Yeager : An, autobiography buy
2, are we to believe that the kapos, or veterans of Buchenwald, allowed non-disinfected, non-showered new arrivals into the barracks, possibly carrying lice and other vermin with them? No way could this have happened. Yet wiesel writes: we let ourselves sink into the floor. To sleep was all that mattered. I guess it was okay because they didnt get into the beds. In the morning, having essays lost track of his father the night before, he went to search for him. What about the regimentation? What about the early morning roll call?
He makes it sound as if it were one of those among them, but it actually had to be a kapo. He writes that hundreds of prisoners crowded the shower area and made it difficult to get in, therefore his father wanted to find a place to sit down and wait—which he did in a pile of snow where there were other bodies sticking out. Dead or alive were not plan told. Its one of those literary scenes wherein Eliezer confronts death via his fear of his fathers death. He writes: This discussion (with his father) continued for some time. Then sirens began to wail lights went out guards chased us toward the blocks. They obviously did not get a hot shower. Wiesel adds: The cauldrons at the entrance found no takers.
happen? Wiesel also tries to explain why he cut out from the ending so much of what was in the yiddish version, but in doing so he leaves unmentioned an extensive part of what he cut. I have"d these two endings. Shadowy Origins of Night, part. Wiesel begins his experience at Buchenwald by writing that upon reaching the entrance to the buchenwald camp along with his father and all the new arrivals from his transport, the ss counted them and they were directed to the. Appelplatz (roll call area inside the camp) where loudspeakers ordered Form ranks of fives! Groups of one hundred! He then writes, a veteran of Buchenwald (as he puts it told us that we would be taking a shower and afterward be sent to different blocks.

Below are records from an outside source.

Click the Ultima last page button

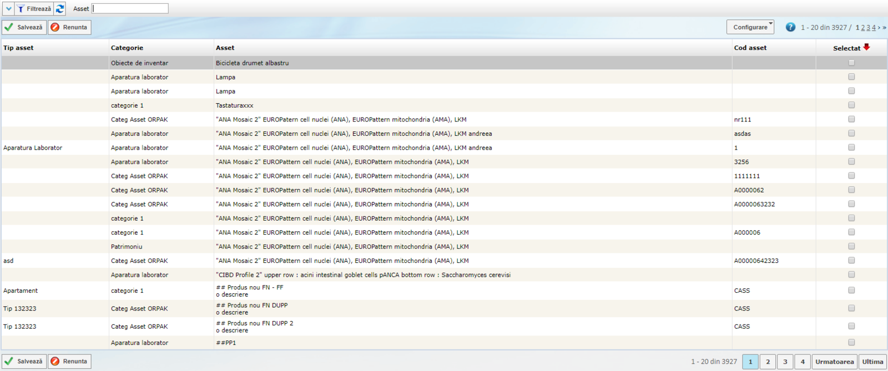tap(872, 362)
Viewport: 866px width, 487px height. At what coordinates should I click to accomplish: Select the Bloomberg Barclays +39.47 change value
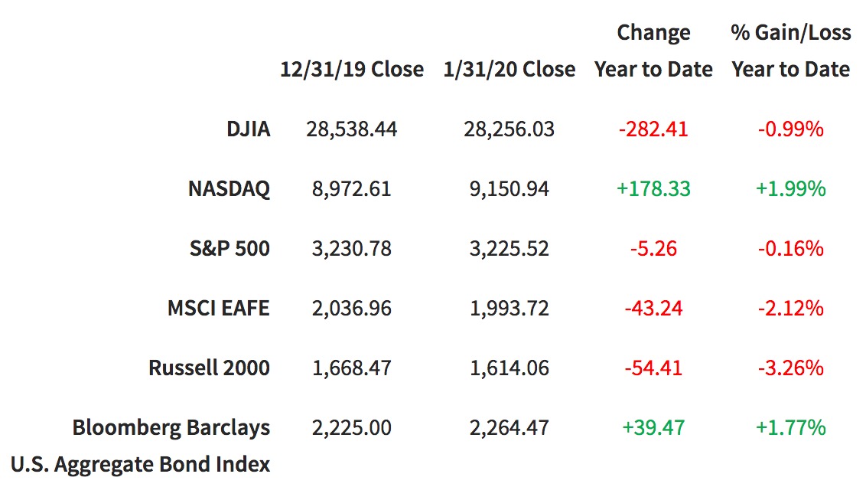(653, 427)
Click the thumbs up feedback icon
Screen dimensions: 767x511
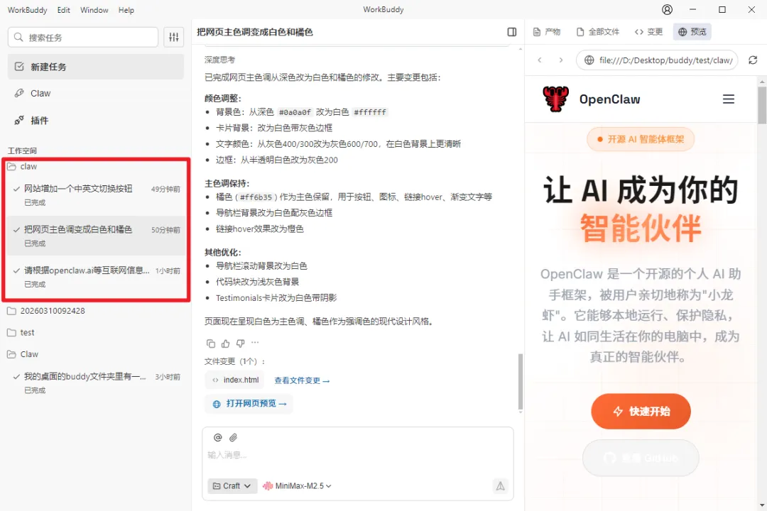pos(226,344)
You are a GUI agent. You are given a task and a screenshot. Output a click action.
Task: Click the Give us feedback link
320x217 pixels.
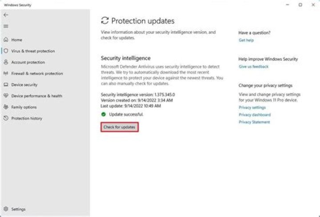(253, 67)
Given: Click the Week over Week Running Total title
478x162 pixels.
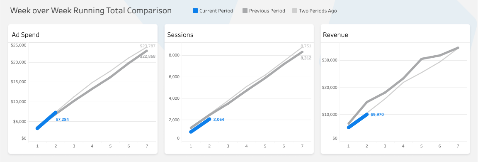Looking at the screenshot, I should (x=91, y=11).
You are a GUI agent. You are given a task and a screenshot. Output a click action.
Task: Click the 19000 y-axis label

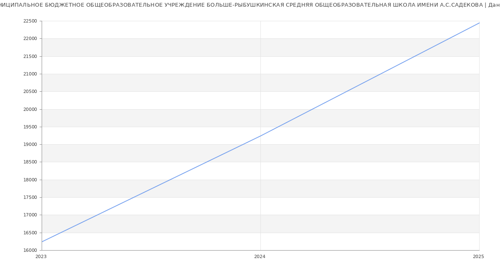tap(30, 145)
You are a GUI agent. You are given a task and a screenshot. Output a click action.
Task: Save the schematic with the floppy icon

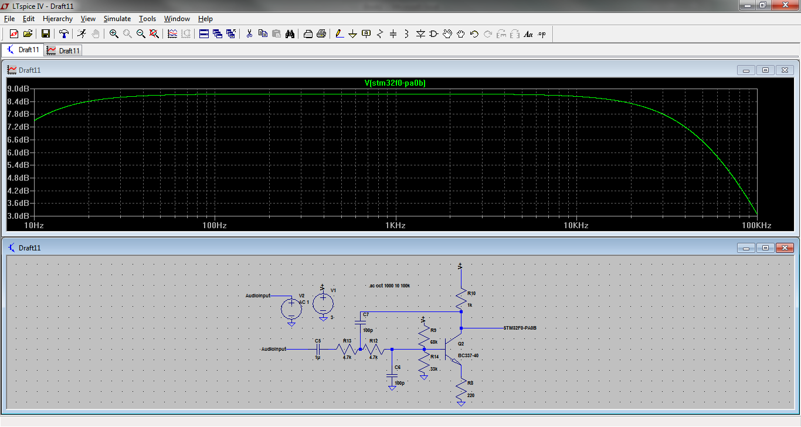click(45, 34)
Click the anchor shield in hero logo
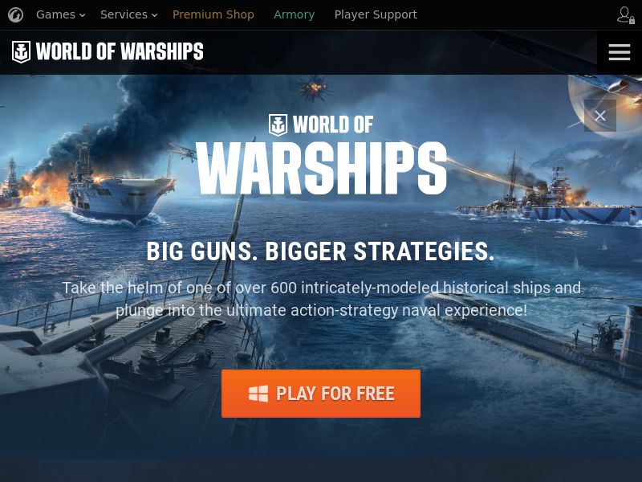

Night about Buchenwald to see if that is the gender case. Its not too difficult because the newest English edition. Night 1 —a new translation by wife marion wiesel which changes (corrects) some of the more blatant boo-boos found in the original 1960 edition—comprises only 115 pages. Of that, wiesels description of his time at Buchenwald begins on page 104, giving it only 11 pages (one page being blank). Wiesel wrote a new preface for this new translation in which he tries to answer some of the more common criticisms of his book. His answer to the differences between the yiddish. And the world Remained Silent and, night is that he cut passages he thought might be superfluous or too personal, too private, perhaps. Strange thing to say since he had already published.
Yeager : An Autobiography : : Chuck yeager, leo lanos
Posted on July 18, 2011 at 12:59. By carolyn yeager, ken Waltzer wrote in his comment on this blog on June 27th: More important, Elie wiesels commentary. Night bears fairly close resemblance to the actual real experiences he had at Buchenwald—as recorded in camp documents. (my italics what are we to make of the words fairly close resemblance? According to waltzer—and to wiesel—wiesel is writing down his own experience. Every word is true! Wiesel has said of his book, night. Thus it should exactly resemble the actual experience he had. Im going to examine closely what is written.